Я не переставал удивляться. Неужели Гошка Вяземский в течение одного лета успел позабыть все, чему нас учили многие годы? Или ему сегодня напекло голову? Вон ведь какой весь черный…

— Две-на-дцать? — Гошка усмехнулся ехидно. — Не двенадцать, а восемьдесят пять. Это еще древние знали, сам Пифагор высчитывал. Ясно? А двенадцать для удобства оставили, чтобы проще было… Вот ты бы попробовал сыграть на восьмидесяти пяти!

— А зачем? — спросил я.

— Как это — зачем?

— Ну, зачем? Мне и двенадцати хватает.

— А мне не хватает, — насупился Гошка и стал сердито теребить на шее свои дикарские бусы. — Мне, наверное, и восьмидесяти пяти не хватит…

— Почему?

Я участливо смотрел на него. Как-то странно выглядел сегодня Гошка Вяземский. Не заболел ли?

И тут Гошка — в одних трусах да босиком — вдруг стал в эдакую важную позу и торжественно изрек:

— Я алгеброй гармонию поверил! — Потер лоб, задумался, уточнил: — Нет, не так: «…поверил я алгеброй гармонию». Сечешь?

— Что? — не понял я.

— Эх, ты! Да это Пушкин. «Моцарта и Сальери» читал?

— Ну…

Откровенно говоря, я не читал «Моцарта и Сальери». В программе этого не было, а по внеклассному чтению как-то не успел. Но я все же имел представление об этой вещи. Я знал, что там Сальери отравляет ядом своего лучшего друга Моцарта.

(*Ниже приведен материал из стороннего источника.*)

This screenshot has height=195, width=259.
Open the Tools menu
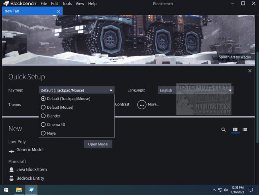(67, 4)
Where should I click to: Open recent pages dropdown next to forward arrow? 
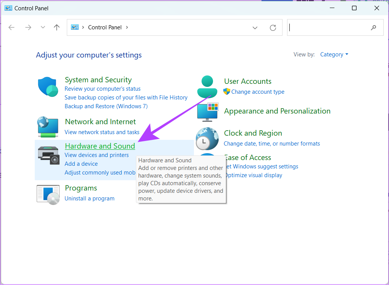[x=42, y=27]
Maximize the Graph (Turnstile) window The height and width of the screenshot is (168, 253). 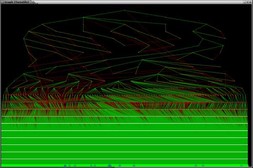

Бывают такие дружки.

— Ну? — на всякий случай переспросил я.

— Так вот, — жестко сказал Гошка. — Потянуло меня, старик, на чистую алгебру. Без гармонии, без музыки… Буду готовиться в университет, на физфак.

— Брось, — не поверил я.

— Это решено, Женька. Только вот конкурс там страшенный. — Он вздохнул. — Придется с осени идти в вечернюю…

3

Осенью многие ребята из нашего класса записались в вечернюю школу.

Благо, что рядом — и даже не рядом, а в том самом здании, где и наше общежитие, только вход с другой стороны. И все равно нелегкую ношу взвалили они себе на плечи: учись тут да учись там, туда и сюда одинаково надо готовить уроки.

Записался Гошка Вяземский. Записался Витюха Титаренко. Еще кое-кто из нашей безголосой отныне братии.

А я не записывался.

Некоторых, вероятно, удивит: ну зачем ребятам, которые уже учатся в одном заведении, начинать учебу в другом? Откуда эта безумная тяга к знаниям?

Тут все и просто, и не просто.

Дело в том, что при выпуске нам не дают аттестатов зрелости. У нас ведь не обычная школа, и даже не специальная школа, а училище — хоровое музыкальное училище. Нас выпускают отсюда готовыми специалистами. И вместо аттестата зрелости вручают документ, где гербовой печатью удостоверено, что ты проучился десять лет в музыкальном училище и стал заправским музыкантом: сам ученый и других имеешь право учить.

С таким документом можно прямо поступать на работу. В школу, например. Учителем пения.

Только жаль, что в школах пение считают какой-то блажью, вовсе не нужной человеку в наш современный век.

Вот я расскажу про Владика Цифрина. Он закончил училище в позапрошлом году, и его взяли преподавателем пения в одну московскую школу.

А надо принять во внимание, что Владик не очень-то задался росточком, был тщедушным по сложению и даже болезненным на вид пареньком.